R², the the Coefficient of Determination, is one of the most useful and intuitive statistics we have in linear regression.
It tells you how well the model predicts the outcome and has some nice properties. But it also has one big drawback.
R²’s nice properties
First, it’s standardized. Every R² is on the scale of 0 to 1. The advantage is that we can look at its actual value to get an idea of how well the model is doing. Your model has an R² of .7? That’s pretty good. An R² of .08? Not so great.
Of course, different fields can expect and interpret different values of R² as being high or low. Actually, an R² of .7 might not be great for every field or every data set. But once you’re used to the types of values you get in your field, you can evaluate your model on its own, without worrying about the units of the variables contained in them.
Second, it’s intuitive. That standardized scale of 0 to 1 represents the proportion of variation in our response variable Y, that is attributable to the predictors in the model. The more related those predictors collectively are to the response variable, the higher R² will be.
Third, you can use it as a measure of effect size for the model as a whole. This makes it particularly useful in sample size calculations.
R²’s big drawback
It does have one big drawback, though. In multiple regression as you add predictors, it will get bigger. Because of the way it’s calculated, it can never go down with more predictors. That raises a few issues.
First R² will go up even if those predictors don’t help predict Y. Sure, it won’t go up a lot, but it will gradually get bigger with more predictors.
And model complexity isn’t a good thing. If we’re going to add more predictors, we want to make sure they’re helpful.
The advantage of Adjusted R-squared
Luckily, there is an alternative: Adjusted R².
Adjusted R² does just what is says: it adjusts the R² value. This adjustment is a penalty that is subtracted from R². The size of the penalty is based on the number of predictors and the sample size.
If you add a predictor that is useful in predicting Y, the adjusted R² will increase because the penalty will be smaller than the R² increase.
But if you add a predictor that is not useful in predicting Y, the adjusted R² will decrease because the penalty will be a bigger negative than the small increase.
In fact, while R² cannot be below 0, adjusted R² can. So it’s a super-useful way to tell if adding predictors to a model is adding useless complexity.
So in multiple regression, when you have multiple predictors, always use Adjusted R².
Dr Subhash Chandra says
The “predictive performance” of a model essentially implies how well the model predictions “agree” with observed data – which is what Lin’s CCC does.
Dr Subhash Chandra says
Dear Karen: You mention that “Coefficient of Determination R² tells you “how well the model predicts the outcome”. This appears to imply that R² is a measure of “predictive performance” of the model! I think a model’s predictive performance may be better/more correctly estimated by Lin’s CCC which jointly considers both the precision (in terms of Pearson Correlation r) and accuracy (Cb), whereas R² (like r) measures only the precision. What do you think Karen?
Karen Grace-Martin says
Hi Subhash,
Here's a quote from Scott Menard's book: "R2 is a 'proportional reduction in error' statistics. It measures the proportion by which use of the regression equation reduces the error of prediction relative to predicting the mean."

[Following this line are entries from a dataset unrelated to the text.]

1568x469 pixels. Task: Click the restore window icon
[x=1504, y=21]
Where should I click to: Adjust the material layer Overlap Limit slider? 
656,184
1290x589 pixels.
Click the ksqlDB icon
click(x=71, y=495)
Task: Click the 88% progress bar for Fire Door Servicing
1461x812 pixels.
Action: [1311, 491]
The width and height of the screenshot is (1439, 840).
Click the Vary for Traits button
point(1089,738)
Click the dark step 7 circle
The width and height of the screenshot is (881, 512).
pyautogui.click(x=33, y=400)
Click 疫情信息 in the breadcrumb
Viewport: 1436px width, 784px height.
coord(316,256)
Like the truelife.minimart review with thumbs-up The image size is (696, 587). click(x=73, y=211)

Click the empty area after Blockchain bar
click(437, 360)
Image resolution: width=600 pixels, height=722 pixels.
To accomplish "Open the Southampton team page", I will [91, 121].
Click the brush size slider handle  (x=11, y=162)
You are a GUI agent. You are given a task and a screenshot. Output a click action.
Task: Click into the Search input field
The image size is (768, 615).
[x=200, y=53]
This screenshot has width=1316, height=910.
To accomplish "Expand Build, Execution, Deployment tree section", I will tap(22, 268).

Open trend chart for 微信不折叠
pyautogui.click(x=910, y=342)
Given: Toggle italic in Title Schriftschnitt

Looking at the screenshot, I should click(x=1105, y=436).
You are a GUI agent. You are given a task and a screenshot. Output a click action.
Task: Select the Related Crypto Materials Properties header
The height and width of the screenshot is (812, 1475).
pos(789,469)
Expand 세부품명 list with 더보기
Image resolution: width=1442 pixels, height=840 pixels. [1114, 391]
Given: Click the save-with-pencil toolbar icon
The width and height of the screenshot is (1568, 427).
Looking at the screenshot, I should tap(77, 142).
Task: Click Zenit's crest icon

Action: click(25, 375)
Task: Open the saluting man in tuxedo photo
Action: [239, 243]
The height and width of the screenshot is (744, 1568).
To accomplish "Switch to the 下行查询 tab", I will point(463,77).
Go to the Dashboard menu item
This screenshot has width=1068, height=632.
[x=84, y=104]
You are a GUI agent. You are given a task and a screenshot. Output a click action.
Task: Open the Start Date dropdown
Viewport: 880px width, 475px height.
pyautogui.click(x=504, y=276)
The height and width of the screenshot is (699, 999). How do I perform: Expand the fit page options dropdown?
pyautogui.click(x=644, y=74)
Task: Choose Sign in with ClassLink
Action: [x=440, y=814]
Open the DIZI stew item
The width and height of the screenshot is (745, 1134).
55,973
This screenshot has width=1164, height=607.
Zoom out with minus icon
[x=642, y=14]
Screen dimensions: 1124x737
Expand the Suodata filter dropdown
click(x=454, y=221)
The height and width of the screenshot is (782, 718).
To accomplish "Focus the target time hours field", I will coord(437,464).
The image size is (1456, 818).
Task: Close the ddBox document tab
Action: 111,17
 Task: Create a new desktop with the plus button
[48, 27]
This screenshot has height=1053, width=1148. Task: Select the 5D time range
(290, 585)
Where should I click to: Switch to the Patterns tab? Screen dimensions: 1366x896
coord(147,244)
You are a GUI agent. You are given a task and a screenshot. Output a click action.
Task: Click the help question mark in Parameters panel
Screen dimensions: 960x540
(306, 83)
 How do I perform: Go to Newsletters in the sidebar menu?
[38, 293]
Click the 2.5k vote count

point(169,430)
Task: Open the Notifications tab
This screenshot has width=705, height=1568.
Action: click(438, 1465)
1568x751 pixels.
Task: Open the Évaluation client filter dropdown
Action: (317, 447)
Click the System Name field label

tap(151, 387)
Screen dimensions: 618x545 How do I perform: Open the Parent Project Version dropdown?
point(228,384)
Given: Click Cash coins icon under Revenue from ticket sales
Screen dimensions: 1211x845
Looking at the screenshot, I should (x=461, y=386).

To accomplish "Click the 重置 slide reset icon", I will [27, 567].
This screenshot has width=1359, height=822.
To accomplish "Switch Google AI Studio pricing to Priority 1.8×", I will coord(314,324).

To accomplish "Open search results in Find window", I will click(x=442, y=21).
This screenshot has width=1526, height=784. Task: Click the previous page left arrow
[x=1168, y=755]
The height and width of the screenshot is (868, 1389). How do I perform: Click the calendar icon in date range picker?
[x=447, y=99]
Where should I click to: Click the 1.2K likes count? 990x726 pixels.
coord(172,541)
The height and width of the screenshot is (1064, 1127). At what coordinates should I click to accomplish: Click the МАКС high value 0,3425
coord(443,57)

So I would say a model predicts better if the predictions have reduced error. But I'm sure the CCC has useful properties also. I have only see CCC described in situations where there is a gold standard measurement, X, and a new measurement, Y. I haven't seen it used in multiple regression, but that doesn't mean it isn't useful there. I just haven't come across that use.
Cliff Richard Kikawa says
Dear Dr. Karen and Subhash,
You are all bringing out useful statistics that are usually under looked or rather no attention paid to them at all. I have not come across Lin’s CCC in regression I have to be honest on that. I thank Dr Subhash for bringing it out and will read more about it, perhaps it has good properties that are worth knowing when performing regression.
Thank you Dr. Karen for your VERY useful information to use practicing statisticians.